Using the records below, give again exactly the lines from the line that contains "Given: Start Processing the orders" through the line that contains "Viewport: 1008px width, 1046px height.", both ends included, and only those.

Records shown Block Start

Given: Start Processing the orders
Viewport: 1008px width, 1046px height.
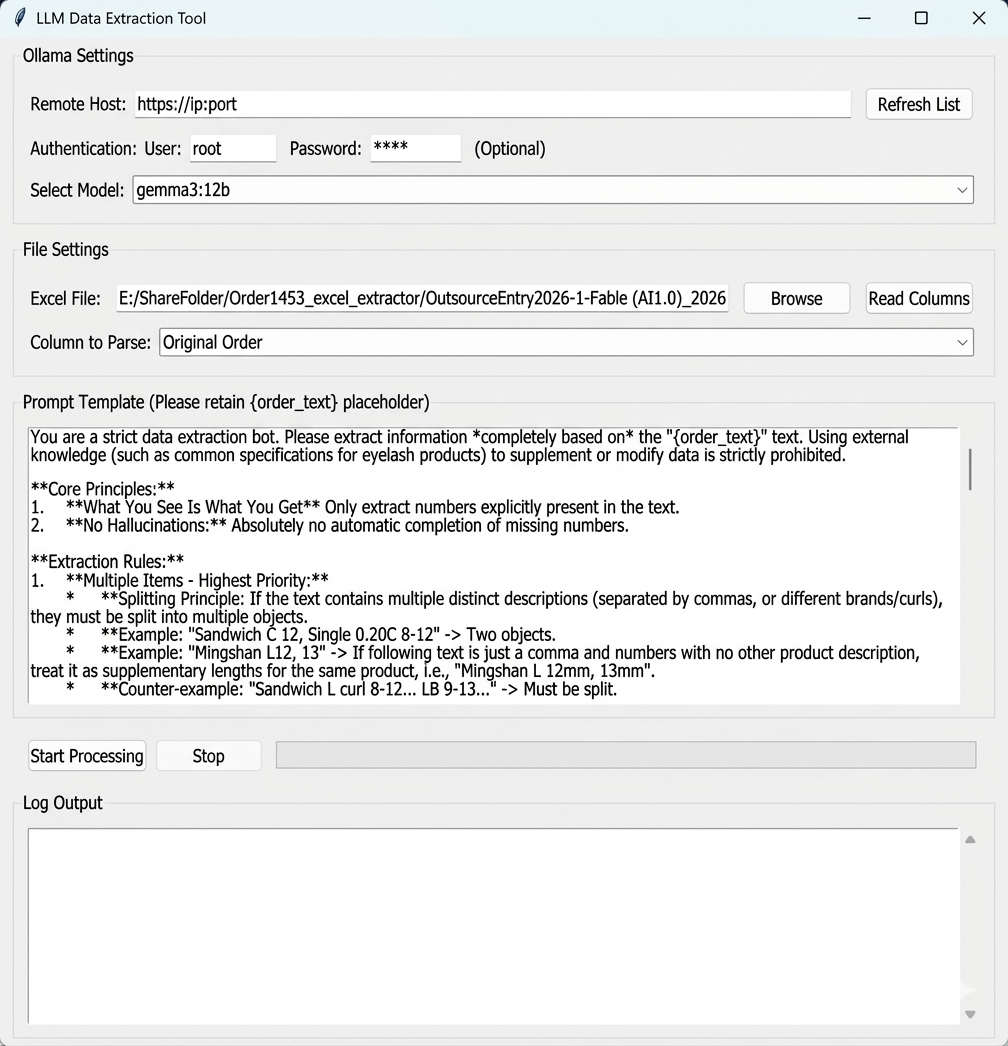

Records shown Block End
Records shown Block Start

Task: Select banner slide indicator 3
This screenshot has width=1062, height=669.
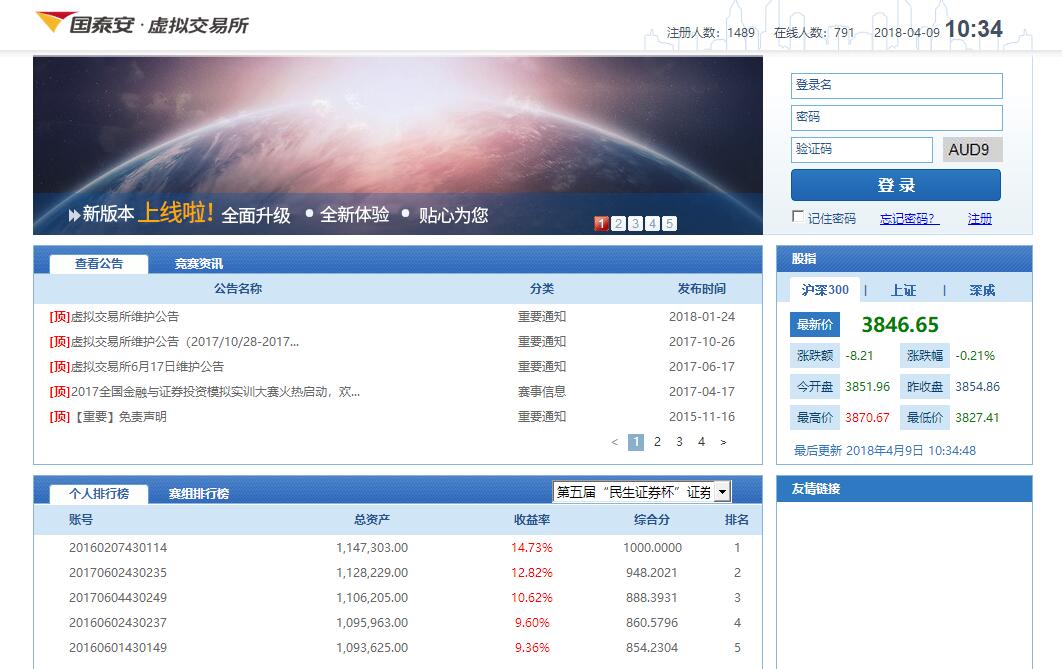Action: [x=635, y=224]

Records shown Block End

Response:
Given: Start Processing the orders
Viewport: 1008px width, 1046px height.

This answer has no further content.